Architecture — authority & client boundaries (Neon Sprawl)

Canonical background: docs/architecture/tech_stack.md. This rule is the non-negotiable slice for day-to-day implementation.

Where truth lives

  • Authoritative game state and rules live on the C# / ASP.NET Core server (zones, combat resolution, inventory, economy, progression, anything audit-worthy).
  • The Godot client is responsible for input, presentation, camera, UI, and local feel (e.g. interpolation, cosmetic prediction only if explicitly designed)—not for deciding final outcomes of gameplay systems.

Network shape

  • WebSocket or TCP is transport only. Do not put authoritative simulation in Godots high-level multiplayer templates or patterns that imply peers co-own game state.
  • Prefer a clear boundary: client emits intents (e.g. MoveIntent, UseAbilityIntent); server validates, simulates, persists as needed, and responds with state deltas or snapshots. Names are examples—follow whatever contracts exist in-repo.

What the client must not “decide”

  • Do not treat the client as source of truth for loot, trades, crafting results, currency, or anti-cheat-sensitive behavior. Those paths belong on the server with validation and, where required, database transactions (see tech stack doc).

Exceptions

  • Prototype-only, client-local behavior is allowed when a Jira story or plan explicitly scopes it (e.g. no server yet, “client-only milestone”) and docs/README call out that it is temporary until authoritative sync exists. Do not silently expand client-only shortcuts into permanent architecture.

When unsure

  • Default to server validates + owns outcome; add a short note in the story plan or PR if you introduce a deliberate exception.

_RECORD SET_.
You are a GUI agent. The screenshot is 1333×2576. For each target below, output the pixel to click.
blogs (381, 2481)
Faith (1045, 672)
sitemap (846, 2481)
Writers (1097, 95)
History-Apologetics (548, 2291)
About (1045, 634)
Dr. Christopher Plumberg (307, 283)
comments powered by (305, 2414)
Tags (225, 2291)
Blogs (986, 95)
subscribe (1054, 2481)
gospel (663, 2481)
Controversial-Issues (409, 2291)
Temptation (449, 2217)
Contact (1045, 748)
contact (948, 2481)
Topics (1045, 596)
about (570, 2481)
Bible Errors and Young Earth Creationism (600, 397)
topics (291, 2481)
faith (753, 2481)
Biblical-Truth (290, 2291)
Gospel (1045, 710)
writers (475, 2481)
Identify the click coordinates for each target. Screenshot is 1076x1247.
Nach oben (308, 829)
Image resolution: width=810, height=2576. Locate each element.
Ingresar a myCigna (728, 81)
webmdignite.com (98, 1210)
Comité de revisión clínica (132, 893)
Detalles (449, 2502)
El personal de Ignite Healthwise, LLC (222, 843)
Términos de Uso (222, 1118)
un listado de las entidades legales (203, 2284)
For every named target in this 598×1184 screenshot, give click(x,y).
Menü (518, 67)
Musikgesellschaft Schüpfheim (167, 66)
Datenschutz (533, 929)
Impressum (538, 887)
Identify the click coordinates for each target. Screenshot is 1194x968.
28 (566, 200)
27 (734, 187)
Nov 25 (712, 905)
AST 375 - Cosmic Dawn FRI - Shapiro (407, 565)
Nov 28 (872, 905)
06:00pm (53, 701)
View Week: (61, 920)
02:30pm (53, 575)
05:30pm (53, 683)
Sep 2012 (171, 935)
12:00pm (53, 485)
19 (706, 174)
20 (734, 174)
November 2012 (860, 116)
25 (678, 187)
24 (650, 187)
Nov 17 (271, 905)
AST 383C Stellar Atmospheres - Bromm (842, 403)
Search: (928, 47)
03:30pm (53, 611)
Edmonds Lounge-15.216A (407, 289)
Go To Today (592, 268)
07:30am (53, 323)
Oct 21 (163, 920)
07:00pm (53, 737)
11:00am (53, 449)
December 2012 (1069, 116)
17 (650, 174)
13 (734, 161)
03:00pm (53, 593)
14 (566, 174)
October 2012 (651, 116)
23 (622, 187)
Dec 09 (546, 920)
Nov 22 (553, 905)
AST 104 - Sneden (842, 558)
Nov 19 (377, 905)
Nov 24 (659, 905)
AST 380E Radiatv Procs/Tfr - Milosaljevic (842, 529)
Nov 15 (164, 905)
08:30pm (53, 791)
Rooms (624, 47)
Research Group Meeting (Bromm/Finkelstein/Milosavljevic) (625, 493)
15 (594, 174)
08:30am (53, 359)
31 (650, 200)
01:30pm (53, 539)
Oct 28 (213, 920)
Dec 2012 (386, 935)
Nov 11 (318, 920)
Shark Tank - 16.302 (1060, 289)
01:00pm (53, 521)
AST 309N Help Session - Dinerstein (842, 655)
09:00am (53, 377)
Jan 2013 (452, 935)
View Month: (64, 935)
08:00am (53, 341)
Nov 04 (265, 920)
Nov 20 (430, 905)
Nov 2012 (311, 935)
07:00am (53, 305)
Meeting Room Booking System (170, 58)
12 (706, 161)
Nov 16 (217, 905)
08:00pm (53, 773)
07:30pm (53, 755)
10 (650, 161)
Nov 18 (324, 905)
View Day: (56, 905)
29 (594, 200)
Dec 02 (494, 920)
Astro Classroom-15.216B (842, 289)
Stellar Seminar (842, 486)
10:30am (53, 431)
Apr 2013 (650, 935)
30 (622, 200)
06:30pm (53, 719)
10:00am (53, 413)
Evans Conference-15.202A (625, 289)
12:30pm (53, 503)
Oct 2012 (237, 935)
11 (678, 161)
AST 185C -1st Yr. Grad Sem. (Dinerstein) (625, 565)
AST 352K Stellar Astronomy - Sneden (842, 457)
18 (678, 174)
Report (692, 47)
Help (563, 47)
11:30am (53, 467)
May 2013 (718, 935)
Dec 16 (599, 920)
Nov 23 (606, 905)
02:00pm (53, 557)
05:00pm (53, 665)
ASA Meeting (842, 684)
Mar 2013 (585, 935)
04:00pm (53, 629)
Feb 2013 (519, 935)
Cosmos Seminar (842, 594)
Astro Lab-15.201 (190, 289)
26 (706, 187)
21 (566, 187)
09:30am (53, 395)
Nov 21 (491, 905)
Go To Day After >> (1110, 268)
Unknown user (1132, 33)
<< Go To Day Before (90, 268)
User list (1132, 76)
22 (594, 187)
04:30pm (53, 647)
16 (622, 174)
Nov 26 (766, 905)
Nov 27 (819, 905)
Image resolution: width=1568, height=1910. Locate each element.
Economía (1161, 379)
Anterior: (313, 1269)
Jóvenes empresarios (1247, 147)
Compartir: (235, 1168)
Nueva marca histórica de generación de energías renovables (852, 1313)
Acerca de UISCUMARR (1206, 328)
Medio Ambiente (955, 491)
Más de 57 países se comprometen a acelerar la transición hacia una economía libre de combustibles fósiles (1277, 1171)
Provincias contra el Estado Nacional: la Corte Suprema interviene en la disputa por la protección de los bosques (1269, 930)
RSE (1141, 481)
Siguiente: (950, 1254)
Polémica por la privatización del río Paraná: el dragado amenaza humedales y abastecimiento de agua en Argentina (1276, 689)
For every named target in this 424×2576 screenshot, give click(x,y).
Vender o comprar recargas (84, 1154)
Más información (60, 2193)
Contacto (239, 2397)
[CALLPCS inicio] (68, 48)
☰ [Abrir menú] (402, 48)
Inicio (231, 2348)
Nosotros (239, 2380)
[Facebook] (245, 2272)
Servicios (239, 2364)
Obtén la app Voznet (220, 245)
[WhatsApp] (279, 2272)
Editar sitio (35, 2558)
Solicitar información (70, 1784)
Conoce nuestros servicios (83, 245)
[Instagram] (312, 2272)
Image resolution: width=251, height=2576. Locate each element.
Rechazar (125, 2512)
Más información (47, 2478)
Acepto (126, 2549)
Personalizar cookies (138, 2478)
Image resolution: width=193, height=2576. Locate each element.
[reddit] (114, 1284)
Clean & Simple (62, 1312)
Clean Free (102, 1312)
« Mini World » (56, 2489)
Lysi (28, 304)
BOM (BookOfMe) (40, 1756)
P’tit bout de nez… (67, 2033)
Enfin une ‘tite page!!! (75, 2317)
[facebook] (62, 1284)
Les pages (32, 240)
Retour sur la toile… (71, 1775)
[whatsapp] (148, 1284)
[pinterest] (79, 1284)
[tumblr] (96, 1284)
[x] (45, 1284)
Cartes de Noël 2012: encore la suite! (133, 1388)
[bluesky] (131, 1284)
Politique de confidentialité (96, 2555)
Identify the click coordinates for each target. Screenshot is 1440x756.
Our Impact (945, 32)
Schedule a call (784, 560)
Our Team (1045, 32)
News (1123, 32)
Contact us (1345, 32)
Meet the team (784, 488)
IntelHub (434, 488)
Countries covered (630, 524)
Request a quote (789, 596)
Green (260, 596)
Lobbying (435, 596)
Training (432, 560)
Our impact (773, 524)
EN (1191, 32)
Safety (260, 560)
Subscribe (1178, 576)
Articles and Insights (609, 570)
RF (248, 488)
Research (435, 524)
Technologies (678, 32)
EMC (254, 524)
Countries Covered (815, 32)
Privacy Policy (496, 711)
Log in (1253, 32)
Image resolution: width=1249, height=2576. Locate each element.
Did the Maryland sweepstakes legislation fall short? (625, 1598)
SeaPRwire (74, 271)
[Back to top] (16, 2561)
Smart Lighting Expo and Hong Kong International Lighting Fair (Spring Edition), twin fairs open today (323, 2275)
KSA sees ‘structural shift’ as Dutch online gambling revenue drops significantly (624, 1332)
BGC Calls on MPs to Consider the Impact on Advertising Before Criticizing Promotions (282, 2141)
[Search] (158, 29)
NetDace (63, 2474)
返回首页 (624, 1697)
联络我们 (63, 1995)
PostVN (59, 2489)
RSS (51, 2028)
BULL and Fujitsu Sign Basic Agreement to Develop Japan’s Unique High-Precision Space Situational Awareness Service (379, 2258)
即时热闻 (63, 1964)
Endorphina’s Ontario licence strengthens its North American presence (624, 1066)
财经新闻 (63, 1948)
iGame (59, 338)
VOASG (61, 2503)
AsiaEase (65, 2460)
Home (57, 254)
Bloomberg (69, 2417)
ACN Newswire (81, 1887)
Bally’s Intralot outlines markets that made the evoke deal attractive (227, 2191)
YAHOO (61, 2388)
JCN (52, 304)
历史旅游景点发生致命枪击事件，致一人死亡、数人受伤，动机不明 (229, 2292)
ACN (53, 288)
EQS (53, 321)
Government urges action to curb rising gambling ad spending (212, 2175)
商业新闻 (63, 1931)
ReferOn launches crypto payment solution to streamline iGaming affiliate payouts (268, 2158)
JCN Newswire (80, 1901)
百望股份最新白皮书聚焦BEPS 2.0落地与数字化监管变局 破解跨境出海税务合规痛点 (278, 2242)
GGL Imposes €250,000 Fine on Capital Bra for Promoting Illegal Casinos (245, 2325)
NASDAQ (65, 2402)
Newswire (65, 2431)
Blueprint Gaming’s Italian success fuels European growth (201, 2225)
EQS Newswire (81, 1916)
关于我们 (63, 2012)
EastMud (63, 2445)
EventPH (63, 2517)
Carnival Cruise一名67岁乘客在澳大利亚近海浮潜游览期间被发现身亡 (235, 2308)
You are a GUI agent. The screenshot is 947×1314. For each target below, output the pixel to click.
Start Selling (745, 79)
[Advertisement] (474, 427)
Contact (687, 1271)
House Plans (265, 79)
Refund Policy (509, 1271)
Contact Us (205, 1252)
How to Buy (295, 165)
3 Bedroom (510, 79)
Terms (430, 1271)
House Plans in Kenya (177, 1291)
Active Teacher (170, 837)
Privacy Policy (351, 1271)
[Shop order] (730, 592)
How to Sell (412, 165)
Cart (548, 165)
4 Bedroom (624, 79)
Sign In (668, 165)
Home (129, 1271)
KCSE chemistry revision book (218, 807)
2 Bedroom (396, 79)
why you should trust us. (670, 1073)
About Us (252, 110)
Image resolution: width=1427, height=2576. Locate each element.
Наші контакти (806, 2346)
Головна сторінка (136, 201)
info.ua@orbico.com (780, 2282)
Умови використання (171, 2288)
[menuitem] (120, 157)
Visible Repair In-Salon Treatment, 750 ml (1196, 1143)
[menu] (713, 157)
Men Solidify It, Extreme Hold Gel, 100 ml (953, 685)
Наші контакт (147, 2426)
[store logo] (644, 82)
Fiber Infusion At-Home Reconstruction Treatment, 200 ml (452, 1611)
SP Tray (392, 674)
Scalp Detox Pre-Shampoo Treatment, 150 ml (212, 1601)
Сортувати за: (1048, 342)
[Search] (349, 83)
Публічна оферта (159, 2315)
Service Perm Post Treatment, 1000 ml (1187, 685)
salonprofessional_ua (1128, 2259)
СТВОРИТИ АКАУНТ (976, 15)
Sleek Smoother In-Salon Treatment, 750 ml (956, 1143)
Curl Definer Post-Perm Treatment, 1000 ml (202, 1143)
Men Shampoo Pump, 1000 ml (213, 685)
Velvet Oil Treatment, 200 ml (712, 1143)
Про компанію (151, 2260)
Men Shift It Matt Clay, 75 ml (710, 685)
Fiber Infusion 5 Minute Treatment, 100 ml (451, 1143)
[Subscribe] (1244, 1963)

_PROBLEM TO SOLVE_.
Rewrite the architecture rule from "What the client" up to and including "into permanent architecture.", changing "database transactions" to "atomic writes".

_SOLVED EXERCISE_.
What the client must not “decide”

  • Do not treat the client as source of truth for loot, trades, crafting results, currency, or anti-cheat-sensitive behavior. Those paths belong on the server with validation and, where required, atomic writes (see tech stack doc).

Exceptions

  • Prototype-only, client-local behavior is allowed when a Jira story or plan explicitly scopes it (e.g. no server yet, “client-only milestone”) and docs/README call out that it is temporary until authoritative sync exists. Do not silently expand client-only shortcuts into permanent architecture.